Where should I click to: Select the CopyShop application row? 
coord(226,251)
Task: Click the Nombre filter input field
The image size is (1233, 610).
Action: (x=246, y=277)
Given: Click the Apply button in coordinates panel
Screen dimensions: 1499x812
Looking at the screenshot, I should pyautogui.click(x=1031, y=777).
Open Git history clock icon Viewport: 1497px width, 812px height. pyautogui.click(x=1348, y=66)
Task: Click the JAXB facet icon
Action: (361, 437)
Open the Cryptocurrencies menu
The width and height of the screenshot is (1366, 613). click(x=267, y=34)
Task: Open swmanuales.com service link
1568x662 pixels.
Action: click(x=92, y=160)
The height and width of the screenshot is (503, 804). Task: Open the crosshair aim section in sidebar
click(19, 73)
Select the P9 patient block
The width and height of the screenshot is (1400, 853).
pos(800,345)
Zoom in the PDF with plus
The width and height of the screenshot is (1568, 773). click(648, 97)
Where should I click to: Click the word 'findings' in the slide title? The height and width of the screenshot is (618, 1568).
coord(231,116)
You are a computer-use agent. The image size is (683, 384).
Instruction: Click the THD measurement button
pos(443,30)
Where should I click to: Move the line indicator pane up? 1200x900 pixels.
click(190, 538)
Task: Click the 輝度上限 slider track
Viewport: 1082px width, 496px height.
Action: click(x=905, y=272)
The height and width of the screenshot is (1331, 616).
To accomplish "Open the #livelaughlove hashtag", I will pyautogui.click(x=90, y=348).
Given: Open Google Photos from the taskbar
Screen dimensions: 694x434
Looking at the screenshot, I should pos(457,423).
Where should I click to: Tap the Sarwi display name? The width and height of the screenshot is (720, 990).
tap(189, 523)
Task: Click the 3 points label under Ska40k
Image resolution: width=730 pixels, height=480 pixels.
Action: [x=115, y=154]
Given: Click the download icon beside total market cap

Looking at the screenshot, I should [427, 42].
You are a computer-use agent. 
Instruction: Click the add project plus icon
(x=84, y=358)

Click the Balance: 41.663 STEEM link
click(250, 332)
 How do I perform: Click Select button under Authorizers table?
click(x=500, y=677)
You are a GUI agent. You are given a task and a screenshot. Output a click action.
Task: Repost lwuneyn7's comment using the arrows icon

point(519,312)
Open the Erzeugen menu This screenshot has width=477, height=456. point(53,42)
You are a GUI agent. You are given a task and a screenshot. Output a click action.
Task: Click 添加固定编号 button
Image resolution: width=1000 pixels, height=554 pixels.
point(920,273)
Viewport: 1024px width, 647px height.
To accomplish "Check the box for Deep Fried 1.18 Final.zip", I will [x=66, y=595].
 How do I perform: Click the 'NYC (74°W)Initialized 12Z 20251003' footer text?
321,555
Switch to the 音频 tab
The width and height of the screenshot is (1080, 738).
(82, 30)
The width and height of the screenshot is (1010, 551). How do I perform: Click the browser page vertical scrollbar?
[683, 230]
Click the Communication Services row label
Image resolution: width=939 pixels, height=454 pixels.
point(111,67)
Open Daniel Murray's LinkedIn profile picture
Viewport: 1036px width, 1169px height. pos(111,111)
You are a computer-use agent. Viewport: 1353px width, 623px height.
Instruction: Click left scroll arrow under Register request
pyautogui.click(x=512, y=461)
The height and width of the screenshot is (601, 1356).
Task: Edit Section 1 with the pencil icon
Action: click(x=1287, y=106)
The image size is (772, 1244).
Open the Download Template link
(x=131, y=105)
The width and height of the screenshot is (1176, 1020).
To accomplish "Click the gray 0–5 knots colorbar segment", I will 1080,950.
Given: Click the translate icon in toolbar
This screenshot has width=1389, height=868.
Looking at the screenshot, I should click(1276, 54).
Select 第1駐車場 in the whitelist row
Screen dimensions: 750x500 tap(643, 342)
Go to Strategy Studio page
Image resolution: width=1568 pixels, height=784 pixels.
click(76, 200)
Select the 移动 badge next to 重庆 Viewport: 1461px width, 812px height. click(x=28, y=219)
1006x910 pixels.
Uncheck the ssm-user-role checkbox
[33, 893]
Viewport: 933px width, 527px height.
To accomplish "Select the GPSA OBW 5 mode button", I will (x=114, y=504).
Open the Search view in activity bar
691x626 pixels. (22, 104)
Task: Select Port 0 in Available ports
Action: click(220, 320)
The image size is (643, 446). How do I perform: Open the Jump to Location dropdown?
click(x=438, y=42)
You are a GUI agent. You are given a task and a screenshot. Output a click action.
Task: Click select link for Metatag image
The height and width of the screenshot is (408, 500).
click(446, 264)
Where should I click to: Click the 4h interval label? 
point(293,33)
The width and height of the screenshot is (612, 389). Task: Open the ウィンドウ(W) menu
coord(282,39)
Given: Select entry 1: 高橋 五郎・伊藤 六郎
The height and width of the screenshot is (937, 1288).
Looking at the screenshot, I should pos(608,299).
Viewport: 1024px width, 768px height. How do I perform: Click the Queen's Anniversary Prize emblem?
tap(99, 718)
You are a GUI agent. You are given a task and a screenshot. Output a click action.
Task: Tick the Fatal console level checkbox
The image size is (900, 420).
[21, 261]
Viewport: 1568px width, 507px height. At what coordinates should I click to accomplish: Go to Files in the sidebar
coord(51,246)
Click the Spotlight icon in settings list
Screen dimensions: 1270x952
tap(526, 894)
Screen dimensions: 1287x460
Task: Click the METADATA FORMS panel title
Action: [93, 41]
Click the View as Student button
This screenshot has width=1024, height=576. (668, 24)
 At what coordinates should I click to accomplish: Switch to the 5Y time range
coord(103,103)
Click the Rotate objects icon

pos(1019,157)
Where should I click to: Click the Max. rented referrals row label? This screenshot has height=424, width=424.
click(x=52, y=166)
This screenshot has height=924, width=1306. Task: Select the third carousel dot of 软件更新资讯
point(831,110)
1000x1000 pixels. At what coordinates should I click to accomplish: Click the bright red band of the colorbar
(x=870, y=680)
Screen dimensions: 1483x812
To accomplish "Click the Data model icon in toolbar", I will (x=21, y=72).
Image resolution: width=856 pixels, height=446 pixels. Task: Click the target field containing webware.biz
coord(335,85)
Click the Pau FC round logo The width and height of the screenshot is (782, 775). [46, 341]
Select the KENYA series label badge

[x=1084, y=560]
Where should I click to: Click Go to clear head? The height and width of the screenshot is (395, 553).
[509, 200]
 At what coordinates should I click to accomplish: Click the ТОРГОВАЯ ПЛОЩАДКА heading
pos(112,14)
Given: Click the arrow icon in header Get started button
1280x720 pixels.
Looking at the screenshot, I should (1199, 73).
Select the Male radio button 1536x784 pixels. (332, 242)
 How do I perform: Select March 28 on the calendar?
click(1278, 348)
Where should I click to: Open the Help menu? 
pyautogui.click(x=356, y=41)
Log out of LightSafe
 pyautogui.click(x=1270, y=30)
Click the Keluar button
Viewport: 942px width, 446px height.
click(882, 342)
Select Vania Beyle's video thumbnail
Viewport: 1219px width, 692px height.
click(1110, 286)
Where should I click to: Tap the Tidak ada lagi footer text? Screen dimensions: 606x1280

• What you need to do: Scan the entries above and show each line that contains the word "will".

• Answer space:
To accomplish "Open the #livelaughlove hashtag", I will pyautogui.click(x=90, y=348).
To accomplish "Check the box for Deep Fried 1.18 Final.zip", I will [x=66, y=595].
To accomplish "Click the gray 0–5 knots colorbar segment", I will 1080,950.
To accomplish "Select the GPSA OBW 5 mode button", I will (x=114, y=504).
To accomplish "Click the Data model icon in toolbar", I will (x=21, y=72).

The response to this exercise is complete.